The Originals line feels like a big swing for IDW, coming at a time when the publisher needs one; announcing no less than nine new creator-owned series**** as part of a new imprint would be a big move from any publisher, but coming from a publisher that last made headlines at the start of the year for losing the Transformers and G.I. JOE comic book licenses, it feels particularly bold, as if the company is making a statement about its future priorities and a renewed dedication to original content in addition to maintaining existing intellectual property.
It’s an interesting line-up of new titles, as well, without an obvious throughline in terms of genre or tone: while Dark Spaces: Wildfire and Crashing appear, from their loglines, relatively grounded in reality, projects like Dead Seas, The Sin Bin, or the marvelously-named Golgotha Motor Mountain feature more fantastical elements such as ghosts, monsters, and cosmic alien horrors hunting “two meth-cooking brothers,” respectively. There are crime books, medical dramas, science-fiction, and what looks like a time travel book about an attempt to unmake the United States of America. This is, in other words, a pretty varied list, and from a line-up of creators that goes from established names to relative newcomers.

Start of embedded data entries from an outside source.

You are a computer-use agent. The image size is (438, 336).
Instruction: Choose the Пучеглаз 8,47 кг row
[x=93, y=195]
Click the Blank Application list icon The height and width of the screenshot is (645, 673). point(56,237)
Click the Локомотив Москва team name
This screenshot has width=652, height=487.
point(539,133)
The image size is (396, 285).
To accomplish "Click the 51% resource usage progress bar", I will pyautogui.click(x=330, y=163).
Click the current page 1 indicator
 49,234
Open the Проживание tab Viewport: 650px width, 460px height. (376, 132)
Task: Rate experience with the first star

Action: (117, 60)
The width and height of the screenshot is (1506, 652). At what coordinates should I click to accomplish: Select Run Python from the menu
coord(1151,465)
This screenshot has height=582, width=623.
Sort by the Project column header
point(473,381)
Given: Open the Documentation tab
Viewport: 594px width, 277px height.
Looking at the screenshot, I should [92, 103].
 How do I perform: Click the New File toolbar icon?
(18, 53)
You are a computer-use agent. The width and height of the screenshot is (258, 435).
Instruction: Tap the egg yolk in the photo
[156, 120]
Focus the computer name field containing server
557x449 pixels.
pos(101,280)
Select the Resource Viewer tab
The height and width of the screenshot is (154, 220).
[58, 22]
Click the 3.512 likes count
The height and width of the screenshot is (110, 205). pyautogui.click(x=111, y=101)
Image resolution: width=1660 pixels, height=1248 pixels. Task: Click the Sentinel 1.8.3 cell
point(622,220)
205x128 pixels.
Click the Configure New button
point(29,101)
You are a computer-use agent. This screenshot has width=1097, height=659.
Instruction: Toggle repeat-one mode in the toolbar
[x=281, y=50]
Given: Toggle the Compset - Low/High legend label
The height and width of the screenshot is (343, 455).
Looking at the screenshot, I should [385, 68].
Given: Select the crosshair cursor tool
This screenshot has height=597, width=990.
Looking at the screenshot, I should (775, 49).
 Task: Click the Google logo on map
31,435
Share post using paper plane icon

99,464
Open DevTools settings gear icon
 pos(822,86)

It’s also, according to the publisher, only the beginning: the official announcement mentioned a further slate including a series by 12 Years A Slave’s John Ridley – because, I guess, writing Batman and Black Panther wasn’t keeping him busy enough these days – in addition to graphic novels aimed at young adult and middle grade audiences.
The last line in Thursday’s announcement helps explain one reason why IDW is investing so heavily in new material: “In addition to publishing plans, IDW will be developing these properties for film, television, and other entertainment mediums.” The success of previous IDW adaptations – Netflix’s Locke & Key, Syfy’s Wynnona Earp, the latter of which was arguably far more successful as a TV show than as a comic – shouldn’t be overlooked in considering the health of IDW as an overall entity; if its new publishing slate acts as much as R&D for future transmedia properties as it does a line of comic books, then who’s to begrudge IDW for being upfront about it ahead of time?